53. The Court further observes that the manner in which the inquiry was conducted reveals the investigative authorities' determination to dispose of the matter in a hasty and perfunctory fashion (compare Denis Vasilyev, cited above, § 155). The inquiry was passed between authorities and investigators who routinely attempted to discontinue the proceedings on various grounds. Over a period of three years, seven decisions refusing the institution of criminal proceedings were given, all of which - save for the last one - were set aside by supervising prosecutors or courts because the inquiry that had been carried out until then had been incomplete or deficient. The Court notes that the most fundamental investigative measures, such as inspecting the scene where the applicant alleged to have been beaten or arranging a confrontation between him and the police officers from Nerekhta district police station, were never carried out. These failures alone, for which no explanation has been provided to the Court, suffice to render the investigation ineffective.
54. The inquiry by the domestic authorities also fell short of the promptness and reasonable expedition requirements. It lasted more than three years and was marred by considerable periods of inactivity, such as that from 5 August 2004 to 28 January 2005 and the even longer period between the Regional Court's decision of 18 May 2006 and the most recent investigator's decision of 18 March 2007. The most serious consequence resulting from the excessive length of the inquiry was that the prosecution of those responsible became time-barred under domestic law.

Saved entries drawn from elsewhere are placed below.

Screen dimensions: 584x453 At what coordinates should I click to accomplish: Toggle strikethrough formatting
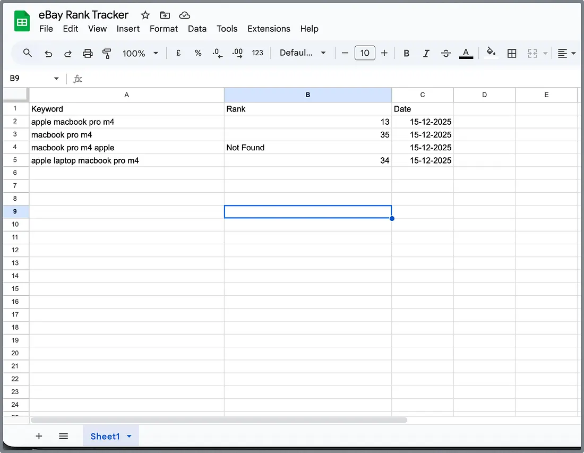pos(446,53)
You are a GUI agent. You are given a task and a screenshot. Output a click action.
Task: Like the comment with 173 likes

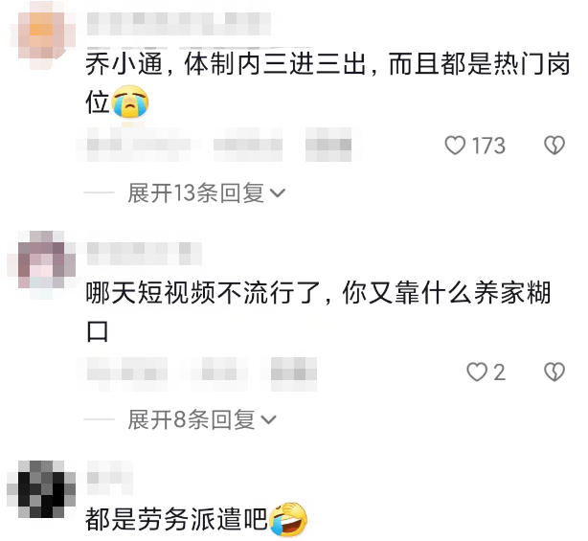pyautogui.click(x=455, y=146)
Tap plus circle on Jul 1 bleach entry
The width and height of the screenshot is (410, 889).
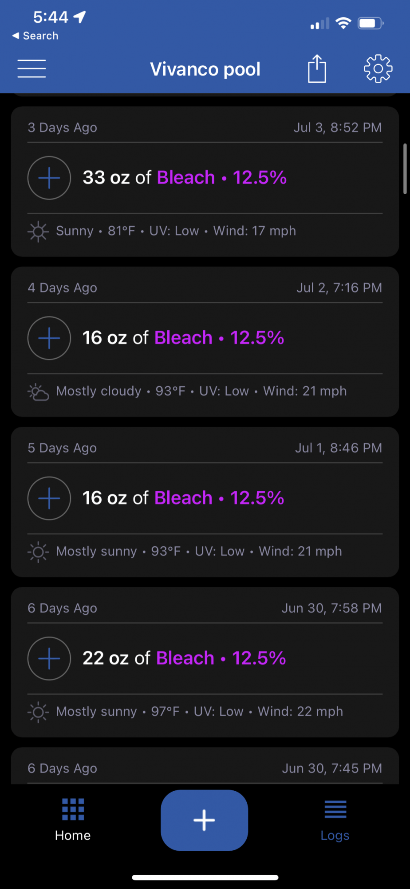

55. In the light of the foregoing, the Court finds that the authorities failed to carry out an effective criminal investigation into the applicant's allegations of ill-treatment. Accordingly, there has also been a violation of Article 3 under its procedural limb.

II. Other alleged violations of the Convention

56. The applicant further complained that his administrative conviction of 29 December 2003 had been founded on forged evidence. The Court observes that more than six months elapsed between the end of the applicant's detention and the introduction of this complaint. It follows that this complaint has been introduced out of time and must be rejected in accordance with Article 35 §§ 1 and 4 of the Convention.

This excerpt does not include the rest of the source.